Düşünmenin değil; iyi, hoş ve yanlışsız düşünmenin faziletini vurguluyor ve fikrin ufkunu açık hâle getiriyor.
Düşünmek yola çıkmaktır. Rastgele bir yola değil, bizi hakikate götürecek yola koyulmaktır. Düşünmek, Eflatun’un mağarasından çıkmak için ayağa kalkmaktır. Duvara yansıyan gölgelerin hakikatin kendisi değil, yalnızca gölgesi olduğunun farkına vararak ışığın kaynağına yönelmektir. Düşünmek, ayağa kalktığınızda size müstehzi bir biçimde bakanlara aldırmadan kapıya gerçek yürümektir. Ayağınıza vurulmuş zincirlerden kurtulmak için evvel zihninize vurulmuş prangalardan kurtulmaktır. “Mağaradan çıkanı vururuz.” diyenlere aldırmadan aklının ve vicdanının sesine kulak vermektir. Düşünmek tehlikeli ve çileli bir iştir.

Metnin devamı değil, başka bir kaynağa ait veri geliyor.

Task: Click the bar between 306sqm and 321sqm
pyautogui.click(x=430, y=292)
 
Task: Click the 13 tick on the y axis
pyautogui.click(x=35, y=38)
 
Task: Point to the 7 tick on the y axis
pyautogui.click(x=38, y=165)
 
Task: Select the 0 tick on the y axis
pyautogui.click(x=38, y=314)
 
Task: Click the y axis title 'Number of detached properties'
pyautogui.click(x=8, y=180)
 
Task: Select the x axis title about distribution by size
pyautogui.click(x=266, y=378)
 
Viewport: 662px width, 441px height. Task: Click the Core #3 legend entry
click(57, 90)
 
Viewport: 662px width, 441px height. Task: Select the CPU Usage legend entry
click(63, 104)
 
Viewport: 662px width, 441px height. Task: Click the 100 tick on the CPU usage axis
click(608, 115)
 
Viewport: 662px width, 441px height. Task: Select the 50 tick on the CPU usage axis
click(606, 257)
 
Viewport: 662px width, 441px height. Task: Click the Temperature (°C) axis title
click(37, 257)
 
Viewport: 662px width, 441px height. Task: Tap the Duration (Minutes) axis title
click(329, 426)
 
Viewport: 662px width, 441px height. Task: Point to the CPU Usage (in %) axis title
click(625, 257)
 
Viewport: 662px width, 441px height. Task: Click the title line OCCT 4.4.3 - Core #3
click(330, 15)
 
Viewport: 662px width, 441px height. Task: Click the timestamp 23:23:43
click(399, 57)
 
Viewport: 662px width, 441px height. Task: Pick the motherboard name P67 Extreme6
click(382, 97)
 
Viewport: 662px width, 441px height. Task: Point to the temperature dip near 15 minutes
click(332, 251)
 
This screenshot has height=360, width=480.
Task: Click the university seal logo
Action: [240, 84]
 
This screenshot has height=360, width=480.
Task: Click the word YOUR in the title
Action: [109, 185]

Gerçek düşünmek faziletli olmayı garanti altına alır mı? Düşünmek, ahlaklı olmak için kâfi midir? Bilmek, her vakit doğruyu yapmak manasına gelir mi? Düşünmeyi zihinsel bir faaliyete indirgeyen ekoller bize bu noktada tatmin edici yanıtlar veremezler. Güzel, hoş ve doğruyu birbirinden ayrıştıran bir zihin yapısı, niyet ile faziletli davranış ortasında direkt ve mecburî bir ilgi kurmaz. Yarar ve kârı artırmak için uygulanan yollar kapitalist üretim-tüketim kuralları içinde iyi ve hakikat kabul edilir ancak akıl ve fazilet terazisine konulduğunda sınıfta kalırlar.

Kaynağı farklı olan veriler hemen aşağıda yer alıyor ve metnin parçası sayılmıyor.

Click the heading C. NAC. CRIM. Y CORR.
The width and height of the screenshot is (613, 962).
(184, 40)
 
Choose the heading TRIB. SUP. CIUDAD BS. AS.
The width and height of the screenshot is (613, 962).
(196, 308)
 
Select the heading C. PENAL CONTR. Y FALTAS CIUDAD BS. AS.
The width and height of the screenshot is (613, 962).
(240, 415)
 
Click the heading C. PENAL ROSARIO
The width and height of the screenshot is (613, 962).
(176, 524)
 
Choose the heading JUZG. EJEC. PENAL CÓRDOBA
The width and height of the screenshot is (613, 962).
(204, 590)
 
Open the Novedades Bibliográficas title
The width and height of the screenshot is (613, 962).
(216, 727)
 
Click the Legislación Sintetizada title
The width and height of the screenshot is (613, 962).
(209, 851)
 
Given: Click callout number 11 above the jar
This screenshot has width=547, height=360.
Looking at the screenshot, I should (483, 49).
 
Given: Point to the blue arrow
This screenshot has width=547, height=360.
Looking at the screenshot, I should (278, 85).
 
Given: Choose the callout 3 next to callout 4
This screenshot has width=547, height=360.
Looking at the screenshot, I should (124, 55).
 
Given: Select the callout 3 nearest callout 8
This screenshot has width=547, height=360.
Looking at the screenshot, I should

Düşünmek ile ahlak, tefekkür etmek ile faziletli davranmak ortasında ayrılmaz bir bağ vardır. Bir fikir bizi hakikat davranışa götürmüyorsa ya düşündüğümüz şeyde ya da düşünme biçimimizde bir sorun var demektir. Gerçek niyet, bizi iyi, gerçek ve hoş davranışa götürür. Bu yüzden düşünmek, salt zihinsel bir hareket değildir. Sahih mânâda düşünmek, bütün varlığımıza nüfuz eder. Bizi sarıp sarmalar ve dönüştürür. Bir fikir, tasavvur veyahut duyguyu iliklerimizde hissetmeden onun mânâsını tam olarak kavradığımızı söyleyemeyiz. Niyet lakin varoluşumuzu dönüştürdüğü vakit iyi, hoş ve doğrunun elçisi olur ve hikmet sıfatını kazanmayı hak eder.